Mrs. Kirby remembered; but not with her lachrymal glands; it was not everybody who was endowed with such copious wells there, suitable for every occasion, as Betty had been endowed with. She nodded her head slowly, and looked at the floor; she had finished the corn-bread, and now sat holding the remaining crumbs carefully in the palm of her hand, while, in a secondary current of thought (the first was occupied with Garda and her story), she wished that Betty had brought a plate. "Do what I can," she said to herself, "some of them will get on the carpet."

Garda, escaping from the Doctor, had gone to Margaret's room; she had not much hope of finding her; her not having been present to greet them seemed to indicate that she was with Mrs. Rutherford, and "with Mrs. Rutherford" was a hopeless bar for Garda. But Margaret was there.

Garda ran up to her and kissed her. "The only thing I cared about, Margaret, was you – whether you were anxious."

"How could I help being anxious?" Margaret answered. "It was the greatest relief when we heard that you had reached Gracias." She was seated, and did not rise; but she took the girl's hand and looked at her.

Garda sat down on a footstool, and rested her elbows on Margaret's knee. "You are so pale," she said.

"I am afraid we are all rather pale, we haven't been to bed; we were very anxious about you, and then Aunt Katrina has had one of her bad nights."

But Garda never had much to say about Aunt Katrina.
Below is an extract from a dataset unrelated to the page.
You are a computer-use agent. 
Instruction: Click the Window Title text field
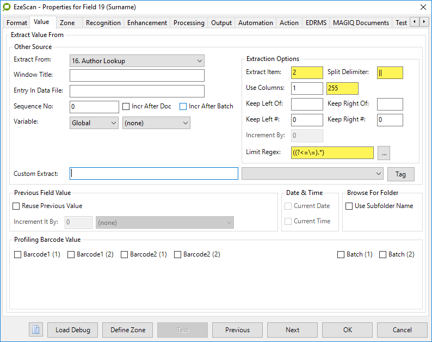click(x=137, y=75)
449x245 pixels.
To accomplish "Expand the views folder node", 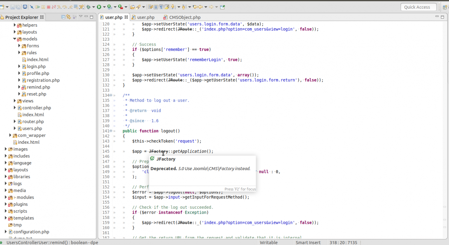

She looked at Margaret with an unusually serious expression in her dark eyes; "I have something to tell you, Margaret. You know how wrong you have thought me in liking Lucian as I did; what do you say, then, to my liking somebody who is very different – Mr. Winthrop? What do you say to my marrying him? Not now; when I am two or three years older. He has always been so kind to me, and I like people who are kind. Of course you are ever so much surprised; but perhaps not more so than I am myself. I hope you won't dislike it; one of the pleasantest things about it to me is that it will keep me near you."

Margaret did not say whether she was surprised or not. But she took the girl in her arms, and held her close.
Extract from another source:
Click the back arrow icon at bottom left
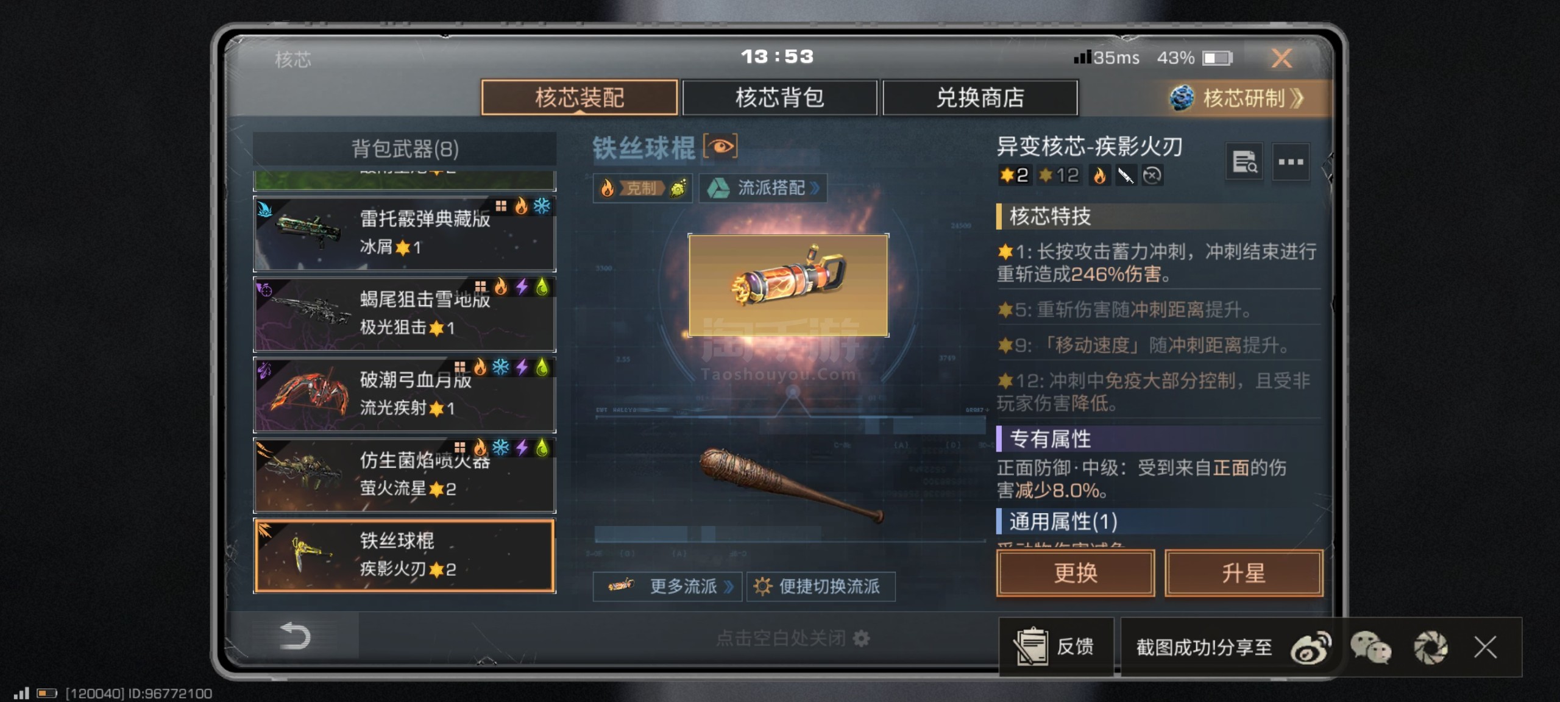The image size is (1560, 702). (x=296, y=636)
"How much you care about it! – I believe you care more than I do," said Garda, putting her head down on Margaret's shoulder contentedly.
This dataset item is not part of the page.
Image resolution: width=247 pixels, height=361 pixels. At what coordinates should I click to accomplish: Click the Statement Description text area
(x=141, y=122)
"No," answered Margaret, "that is impossible, isn't it? It is only that those who are older always realize such things more."

"Well, I don't want to realize anything more just at present," said Garda. She left her friend, and standing long enough to lift her rounded arms above her head in a long stretch, she threw herself down on a low couch. "Oh, I'm so sleepy! And I'm hungry too. I wish you would let me have my coffee in here, Margaret; then I could talk to you and tell you all about it. Don't you want to hear all about it?"

Margaret had risen to ring for Telano. "Of course," she said, as she crossed the room.

"Let me see," began Garda, in a reviewing tone. "I went to sleep. Then I woke up; and after a while I got frightened." She put her hands under her head and closed her eyes. Presently she began to laugh. "That's all there is to tell; yes, really. I got frightened – the barren was so dark and so large behind me."

She said no more. As she had once remarked of herself, she was not a narrator.

Margaret did not question her; she was clearing one of the tables for the coffee.

After a while Garda, still with her eyes closed, spoke again: "Margaret."

"Well?"

"You will have to tell me all the things I mustn't say and do."

"You will know them without my telling."

"Never in the world."

A few minutes more of silence, and then Garda's voice a second time: "Margaret."

"Well?"

"Tell me you are pleased, or I won't go on with it."

"Oh, Garda, that's not the tone – "

"Yes, it is. The very one! Don't be afraid, we like each other, he likes me in his way, and that will do; that is, it will do if you will tell me how to please him."

"You must ask him that."

"Oh, he'll tell; his principal occupation for a long time is going to be the discovery of my faults." But as she looked up at Margaret, re-awakened and laughing, it did not seem to the latter woman that he would be able to find many.

In any case, he had not set about it yet. As he went through the hall towards his room, accompanied by the Doctor, "I take it that it's hardly necessary, Doctor," he said, "to formally ask your consent."

The Doctor waited until they had reached the room, and the door was closed behind them. "I think it is necessary, Mr. Winthrop," he answered, gravely.

"Very well, then. I ask it," said the younger man. And his voice, as he spoke, had a pleasant sound.

The Doctor had liked Evert Winthrop. There were two or three things which he should have preferred to see changed; still, faults and all, he had liked him. And he liked his present demand (though by no means the manner of it); the Northerner was taking the proper course, he had taken it promptly. Nevertheless the idea was impossible, perfectly impossible, that Garda, the child whom they all loved, the daughter of Edgar Thorne and all the Dueros, could be carried off by this stranger without any trouble to himself, at an hour's notice! And that he, Reginald Kirby, should be asked to give his consent to it in that light way! Give his consent? Never!

The Doctor's feelings were conflicting. And growing more so. He looked at Winthrop, and thought of twenty things; at one instant he felt a strong desire to knock him down; the next, he was grateful. He said to himself, almost with tears, that at least it should not be so easy, there should be obstacles, and plenty, of them; if there was no one else to raise them, he, Reginald Kirby, would raise them. He found it difficult to know what he really did think with any clearness.

But Winthrop was waiting, he must say something. "Edgarda is very young," he began, in rather a choked voice.

"I know it. I should, of course, wait until she was older – at least eighteen."

"Two years," said the Doctor, mechanically.

"Yes, two years."

"And in the mean time?"

"In the mean time we should, I hope, go on much as we are going now; she is in Mrs. Harold's charge, you know."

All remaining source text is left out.